Advertisement

TV REVIEW : Gaps in Eurocentric View of 20th-Century ‘Dance’

Share
TIMES DANCE WRITER

No matter how much dance you’ve seen, you’ll discover archival treasures galore in “Dance of the Century,” the five-part documentary that kicks off on Bravo cable today at 4 p.m. Sadly, much of this priceless footage has been cut to snippets to illustrate an arrogantly Eurocentric thesis on 20th-Century dance history.

Jump-cutting from dance performances to newsreel violence is the favorite method of writer-director Sonia Schoonejans to link cultural achievements with social and political events. These arbitrary juxtapositions prove crudely effective, but can’t camouflage crucial gaps in her world view.

Although the 20th Century has been an epoch in which major artists all over the world formed dance companies to display and preserve unique, imperiled traditions, you’ll find no mention of such figures as Uday Shankar, Amalia Hernandez or even Igor Moiseyev in this 1992 European co-production. No, to Schoonejans, non-white cultures are only worth acknowledging when they directly influence European art.

Advertisement

Indeed, her view of America is similarly skewed in favor of expatriates who danced extensively in Europe or those U.S. choreographers who inspired Europeans in some way. So Karole Armitage looms larger than Paul Taylor in this “Century” and Katherine Dunham doesn’t exist.

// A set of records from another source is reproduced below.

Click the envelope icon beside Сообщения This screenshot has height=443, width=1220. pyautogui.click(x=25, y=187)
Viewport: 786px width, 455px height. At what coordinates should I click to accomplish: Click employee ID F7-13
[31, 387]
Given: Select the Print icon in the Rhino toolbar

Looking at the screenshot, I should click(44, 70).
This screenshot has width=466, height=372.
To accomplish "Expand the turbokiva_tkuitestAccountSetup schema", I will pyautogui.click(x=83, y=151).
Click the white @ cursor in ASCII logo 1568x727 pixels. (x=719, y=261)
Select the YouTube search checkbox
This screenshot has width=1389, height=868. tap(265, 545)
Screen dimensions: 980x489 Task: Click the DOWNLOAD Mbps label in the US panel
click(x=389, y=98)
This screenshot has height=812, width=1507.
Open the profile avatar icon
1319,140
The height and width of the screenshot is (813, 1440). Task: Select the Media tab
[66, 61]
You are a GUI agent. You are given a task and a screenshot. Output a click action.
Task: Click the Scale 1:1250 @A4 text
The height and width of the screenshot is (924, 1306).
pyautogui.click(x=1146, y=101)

Mistranslations are frequent enough in the English narration (spoken by former Royal Ballet luminary Lynn Seymour) that some of the most bizarre statements may well be accidents. For instance, while we watch Terese Capucilli dance the Martha Graham role in “Errand Into the Maze,” Seymour calls Graham’s work the story of “a man lost in the labyrinth of the unconscious.” A man?

Not so incidentally, Capucilli is never identified and neither are nearly all the dancers in the series. However, every archive and company that sold those dancers’ images receives credit.

Below: capsule descriptions of the episodes with their initial Bravo airdates:

“From Romantic to Neoclassical Ballet” (today). Forget the outrageous misconceptions of Fokine, Ashton and Bejart--or the way music has been badly synchronized with silent films. This account of the Diaghilev era and its aftermath contains invaluable footage of groundbreaking ballets.

“Abstract Ballet: From Academical to Classical Abstraction” (next Saturday). Taking a revealing approach to familiar material, this episode focuses on George Balanchine but pointedly shows what happened under the Soviets to those artists who were his early influences and colleagues in Russia. Yet beware: According to Schoonejans, the inheritor of the Balanchine aesthetic is Frankfurt maverick William Forsythe.

*

“From Free Dance to Dance Theatre: German Expressionism” (June 18). The least familiar subject to American audiences, this fascinating survey of the careers of Rudolf von Laban, Mary Wigman and Kurt Jooss shows dance and history really intersecting--for once validating Schoonejans’ approach.

Advertisement

“From Modernism to Post-Modernism: American Dance” (June 25). Full of clips that contradict Schoonejans’ conclusions, this highly warped consideration of U.S. innovation at least provides a useful souvenir of choreographers in her pantheon--notably Lucinda Childs and Trisha Brown.

“Contemporary Dance: The Explosion” (July 2). Directed by Luc Riolon, this delirious compendium of Eurotrash attempts to place France in the forefront of new choreography, but lacks the evidence. An unyielding obsession with gesture, character-dance technique and the exaltation of eccentricity just isn’t enough to crown 96 years of dance achievement--not even when hyped by narration so overblown it qualifies as neo-biblical.